There are also electricity supply problems in China, Bloomberg explains, with high fuel prices and a crackdown on pollution leading to power cuts:
Power rationing and forced cuts to factory production in China are widening amid electricity supply issues and a push to enforce environmental regulations.
The curbs have expanded to more than 10 provinces, including economic powerhouses Jiangsu, Zhejiang and Guangdong, the 21st Century Business Herald reported Friday. Several companies have reported the impacts of power curbs in filings on mainland stock exchanges.

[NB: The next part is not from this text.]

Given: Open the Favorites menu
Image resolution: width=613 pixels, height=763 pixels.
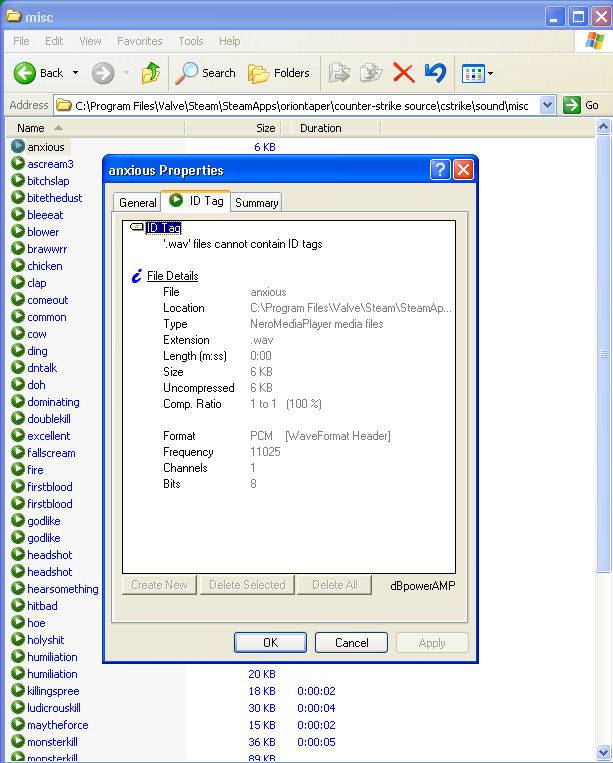Looking at the screenshot, I should (139, 41).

Local governments are ordering the power cuts as they try to avoid missing targets for reducing energy and emissions intensity. The country’s top economic planner last month flagged nine provinces for increasing intensity over the first half of the year amid a strong economic rebound from the pandemic.
Meanwhile record high coal prices are making it unprofitable for many power plants to operate, creating supply gaps in some provinces, the Business Herald reported. If those gaps expand the impact could be worse than power curtailments that hit parts of the country during the summer.
Last night, HGV driver Tom Reddy wrote an informative Twitter thread explaining why fuel tanker drivers are in short supply (and also advising against panic buying…):
Motoring body the AA has insisted that there’s no shortage of fuel, and that most forecourts are operating as normal.
Edmund King, the AA’s president says:
“There is no shortage of fuel and thousands of forecourts are operating normally with just a few suffering temporary supply chain problems.
“Fridays and the weekend always tend to be busier on forecourts as drivers either combine filling up with shopping runs, prepare for weekend trips or refuel for the start of the new working week.
King insists there’s no need for drivers to fill their tank specially — as the shortage of fuel tanker drivers was ‘a manageable’ problem:
“Drivers should not fill up outside their normal routines because, even if the occasional petrol station is temporarily closed, others just down the road will be open.
“It is now clear that there have been occasional delays over recent weeks that have been managed with hardly anyone noticing. This was a manageable problem.
“Meanwhile road fuel demand is down to 92% of pre-pandemic levels according to monitoring by the Government.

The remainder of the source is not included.